Debian et LDAP pour sudo

Le sudo moderne a la capacité d'utiliser ldap. À mon avis, cette méthode est maladroite et susceptible d'échouer, mais il ne s'agit que de mon expérience. http://www.gratisoft.us/sudo/readme_ldap.html

Je préfère nettement utiliser netgroups pour étendre les configurations sudo locales plutôt que de m'appuyer complètement sur ldap. Ma règle de base est la suivante : si c'est nécessaire pour faire fonctionner le serveur, cela doit être local. Seuls les comptes d'utilisateurs non vitaux, etc. vont dans ldap/nis/quelque chose.

Je ne pense pas que ce soit un risque d'échec puisque vous pouvez avoir un fichier sudoers de sauvegarde local, donc même si votre serveur LDAP est en panne, vous pouvez toujours utiliser SUDO sur celui-ci pour le maintenir et pour que les administrateurs puissent restaurer la connexion au serveur LDAP.

C'est très simple à faire, et vous préférerez avoir un fichier sudoers centralisé plutôt que de nombreux sudoers locaux lorsque vous aurez quelque chose comme plus de 100 serveurs à gérer.

En outre, regardez ceci, extrait du site web sudo :

L'utilisation de LDAP pour les sudoers présente plusieurs avantages :

• Sudo n'a plus besoin de lire sudoers dans son intégralité. Lorsque LDAP est utilisé, il n'y a que deux ou trois requêtes LDAP par invocation. Cela le rend particulièrement rapide et particulièrement utilisable dans les environnements LDAP.

• Sudo ne se termine plus s'il y a une faute de frappe dans sudoers. Il n'est pas possible de charger dans le serveur des données LDAP qui ne sont pas conformes au schéma sudoers, de sorte que la syntaxe correcte est garantie. Il est toujours possible d'avoir des fautes de frappe dans un nom d'utilisateur ou d'hôte, mais cela n'empêchera pas l'exécution de sudo.

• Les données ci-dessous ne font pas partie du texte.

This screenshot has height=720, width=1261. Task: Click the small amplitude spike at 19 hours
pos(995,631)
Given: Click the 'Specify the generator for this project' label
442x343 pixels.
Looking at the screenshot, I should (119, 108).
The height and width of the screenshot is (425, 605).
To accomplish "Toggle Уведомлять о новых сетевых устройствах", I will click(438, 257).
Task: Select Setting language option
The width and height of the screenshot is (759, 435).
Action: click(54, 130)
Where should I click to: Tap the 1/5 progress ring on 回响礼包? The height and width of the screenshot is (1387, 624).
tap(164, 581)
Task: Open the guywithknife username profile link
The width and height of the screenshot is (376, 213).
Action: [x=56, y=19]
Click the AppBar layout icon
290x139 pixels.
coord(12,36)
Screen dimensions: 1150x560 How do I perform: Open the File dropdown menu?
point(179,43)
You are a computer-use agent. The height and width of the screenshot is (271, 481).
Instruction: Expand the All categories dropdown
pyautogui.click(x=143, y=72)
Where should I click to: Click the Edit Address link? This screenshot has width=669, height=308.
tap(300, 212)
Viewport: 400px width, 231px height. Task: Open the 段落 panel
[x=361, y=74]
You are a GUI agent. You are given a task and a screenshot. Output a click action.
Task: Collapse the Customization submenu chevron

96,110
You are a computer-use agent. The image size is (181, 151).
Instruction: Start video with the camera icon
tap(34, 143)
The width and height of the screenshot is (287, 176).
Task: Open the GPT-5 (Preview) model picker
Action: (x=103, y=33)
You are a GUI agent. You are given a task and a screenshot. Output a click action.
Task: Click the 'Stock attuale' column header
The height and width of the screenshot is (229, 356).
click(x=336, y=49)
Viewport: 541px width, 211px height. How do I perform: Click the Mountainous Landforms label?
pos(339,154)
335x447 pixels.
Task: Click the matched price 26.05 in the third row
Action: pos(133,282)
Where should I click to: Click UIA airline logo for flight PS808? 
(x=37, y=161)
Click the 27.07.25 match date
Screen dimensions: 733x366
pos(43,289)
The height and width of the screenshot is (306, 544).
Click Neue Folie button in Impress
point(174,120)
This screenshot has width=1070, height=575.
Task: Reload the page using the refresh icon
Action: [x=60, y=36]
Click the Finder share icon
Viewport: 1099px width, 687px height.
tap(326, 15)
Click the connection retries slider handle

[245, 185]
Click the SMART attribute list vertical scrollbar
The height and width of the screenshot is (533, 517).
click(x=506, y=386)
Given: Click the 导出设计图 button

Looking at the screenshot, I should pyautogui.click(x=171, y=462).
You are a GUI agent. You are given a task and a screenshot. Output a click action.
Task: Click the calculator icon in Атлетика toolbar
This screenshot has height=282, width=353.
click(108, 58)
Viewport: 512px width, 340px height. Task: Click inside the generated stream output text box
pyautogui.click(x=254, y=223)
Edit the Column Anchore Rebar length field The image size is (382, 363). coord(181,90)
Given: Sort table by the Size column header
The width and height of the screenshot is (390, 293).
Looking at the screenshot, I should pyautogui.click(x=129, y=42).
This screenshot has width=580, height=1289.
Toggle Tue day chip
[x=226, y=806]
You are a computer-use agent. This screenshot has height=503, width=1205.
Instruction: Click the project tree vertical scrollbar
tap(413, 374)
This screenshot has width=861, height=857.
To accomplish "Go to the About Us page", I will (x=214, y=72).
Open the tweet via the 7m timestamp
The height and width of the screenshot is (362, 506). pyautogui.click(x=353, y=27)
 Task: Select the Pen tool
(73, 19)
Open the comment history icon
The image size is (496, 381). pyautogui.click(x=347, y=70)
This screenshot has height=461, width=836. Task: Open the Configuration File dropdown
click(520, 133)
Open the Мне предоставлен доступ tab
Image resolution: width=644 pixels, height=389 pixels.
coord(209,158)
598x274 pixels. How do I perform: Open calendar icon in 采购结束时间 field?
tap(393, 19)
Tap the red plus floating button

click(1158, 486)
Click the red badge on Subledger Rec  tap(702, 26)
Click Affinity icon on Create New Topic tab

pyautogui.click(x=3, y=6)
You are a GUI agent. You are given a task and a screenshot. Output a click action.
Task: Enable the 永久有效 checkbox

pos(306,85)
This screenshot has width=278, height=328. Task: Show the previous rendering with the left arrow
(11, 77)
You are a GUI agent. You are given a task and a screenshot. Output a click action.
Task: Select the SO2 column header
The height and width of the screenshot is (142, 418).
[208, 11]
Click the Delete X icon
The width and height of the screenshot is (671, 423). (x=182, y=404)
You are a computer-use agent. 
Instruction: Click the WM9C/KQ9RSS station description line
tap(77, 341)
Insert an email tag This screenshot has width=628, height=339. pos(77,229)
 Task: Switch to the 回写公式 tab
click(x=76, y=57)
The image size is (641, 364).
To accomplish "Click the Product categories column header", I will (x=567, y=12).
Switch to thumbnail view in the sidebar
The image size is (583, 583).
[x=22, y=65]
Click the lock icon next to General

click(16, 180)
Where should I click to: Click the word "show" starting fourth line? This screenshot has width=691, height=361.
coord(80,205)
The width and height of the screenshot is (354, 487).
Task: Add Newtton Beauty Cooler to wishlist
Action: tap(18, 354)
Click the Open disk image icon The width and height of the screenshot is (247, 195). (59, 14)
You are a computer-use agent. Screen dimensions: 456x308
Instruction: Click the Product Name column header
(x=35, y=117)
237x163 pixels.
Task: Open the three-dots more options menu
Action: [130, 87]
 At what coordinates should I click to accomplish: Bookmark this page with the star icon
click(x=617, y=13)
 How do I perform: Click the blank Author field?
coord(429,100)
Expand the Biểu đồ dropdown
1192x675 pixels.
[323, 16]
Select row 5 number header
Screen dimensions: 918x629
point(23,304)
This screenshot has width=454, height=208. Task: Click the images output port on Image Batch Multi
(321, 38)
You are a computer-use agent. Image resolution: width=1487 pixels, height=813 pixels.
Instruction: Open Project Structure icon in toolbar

• Il est possible de spécifier des options par entrée qui remplacent les options globales par défaut. Le fichier /etc/sudoers ne prend en charge que les options par défaut et les options limitées associées à user/host/commands/aliases. La syntaxe est compliquée et peut être difficile à comprendre pour les utilisateurs. Placer les options directement dans l'entrée est plus naturel.

• Le programme visudo n'est plus nécessaire. visudo assure le verrouillage et le contrôle syntaxique du fichier /etc/sudoers. Comme les mises à jour LDAP sont atomiques, le verrouillage n'est plus nécessaire. Comme la syntaxe est vérifiée lors de l'insertion des données dans LDAP, il n'est pas nécessaire d'utiliser un outil spécialisé pour vérifier la syntaxe.

J'ai pu compiler sudo avec l'option --with-ldap qui lui permet d'utiliser un répertoire LDAP. sudo source est livré avec un schéma qui peut être chargé dans LDAP et lui permettre d'utiliser le répertoire au lieu de /etc/sudoers

Je suppose que vous voulez dire que sudo devrait utiliser ldap ;)

La façon la plus simple de procéder est d'accorder sudo à un groupe via /etc/sudoers, puis de contrôler les membres de ce groupe via ldap.

Nous avons essayé de mettre les sudoers dans ldap, mais nous avons trouvé que le moyen le plus simple de gérer les sudo (et les contrôles d'accès) était de combiner l'appartenance à un groupe ldap avec un outil de gestion de configuration centralisé qui pourrait pousser les fichiers acl et sudoers vers un serveur ou des groupes de serveurs.

Nous utilisons pam_access pour contrôler l'accès aux serveurs, et Puppet pour distribuer les fichiers et appliquer les acls, mais il existe d'autres outils de gestion de la configuration comme cfengine qui pourraient également fonctionner.